Source text:
Since 1992, people have been talking about "Dunbar's number," the supposed upper limit of the number of people with whom a person can maintain stable social relationships. Named for British anthropologist Robin Dunbar, its value, rounded from 148 to 150, has permeated both professional and popular culture.
The Swedish taxation authority keeps offices under 150 people as a result of it, and the standard facilities of the W. L. Gore and Associates company are based around the concept. Dunbar's number was cited in Malcolm Gladwell's bestselling book Tipping Point, and it also has a fair amount of academic influence, the original paper having been cited 2,500 times.
It's also probably wrong.
Despite its fame, Dunbar's number has always been controversial. A new study out of Sweden and published in the journal Biology Letters suggests it might be both theoretically and empirically unsound.
Getting to 150
Less well known than the value of Dunbar's number is how he came up with it. The value of 150 is determined by looking at the ratio between the size of the neocortex in primates and the average size of groups they form. These ratios were then applied to data on the human brain, and the average value of roughly 150 relationships was determined.

Given records:
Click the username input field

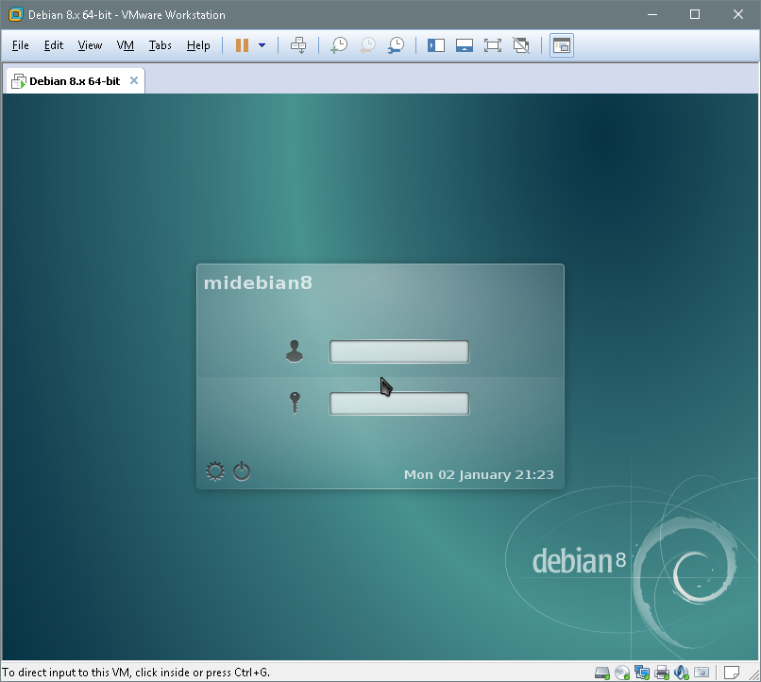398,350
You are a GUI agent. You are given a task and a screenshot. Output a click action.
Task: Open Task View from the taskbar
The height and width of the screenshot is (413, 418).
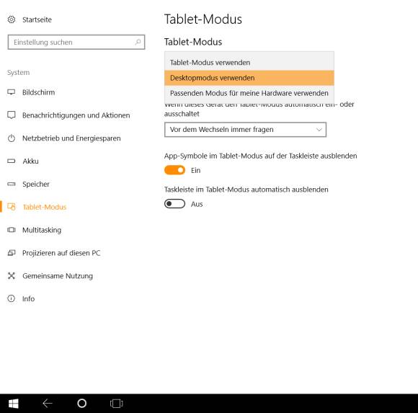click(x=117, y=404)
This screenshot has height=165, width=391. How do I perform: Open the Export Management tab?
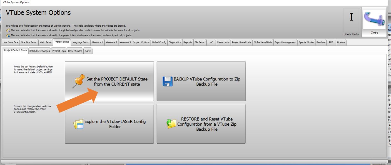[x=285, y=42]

Activity 1:
Repeat the part of the passage on Dunbar's number that begins at the words "Despite its fame, Dunbar's" and stops after the words "relationships was determined.".
Activity 2:
According to the passage on Dunbar's number, why does the Swedish taxation authority keep its offices under 150 people? Answer in one to three sentences.

Exercise result 1:
Despite its fame, Dunbar's number has always been controversial. A new study out of Sweden and published in the journal Biology Letters suggests it might be both theoretically and empirically unsound.
Getting to 150
Less well known than the value of Dunbar's number is how he came up with it. The value of 150 is determined by looking at the ratio between the size of the neocortex in primates and the average size of groups they form. These ratios were then applied to data on the human brain, and the average value of roughly 150 relationships was determined.

Exercise result 2:
The Swedish taxation authority keeps its offices under 150 people because of Dunbar's number. That number, rounded from 148 to 150, is the supposed upper limit on how many people a person can maintain stable social relationships with.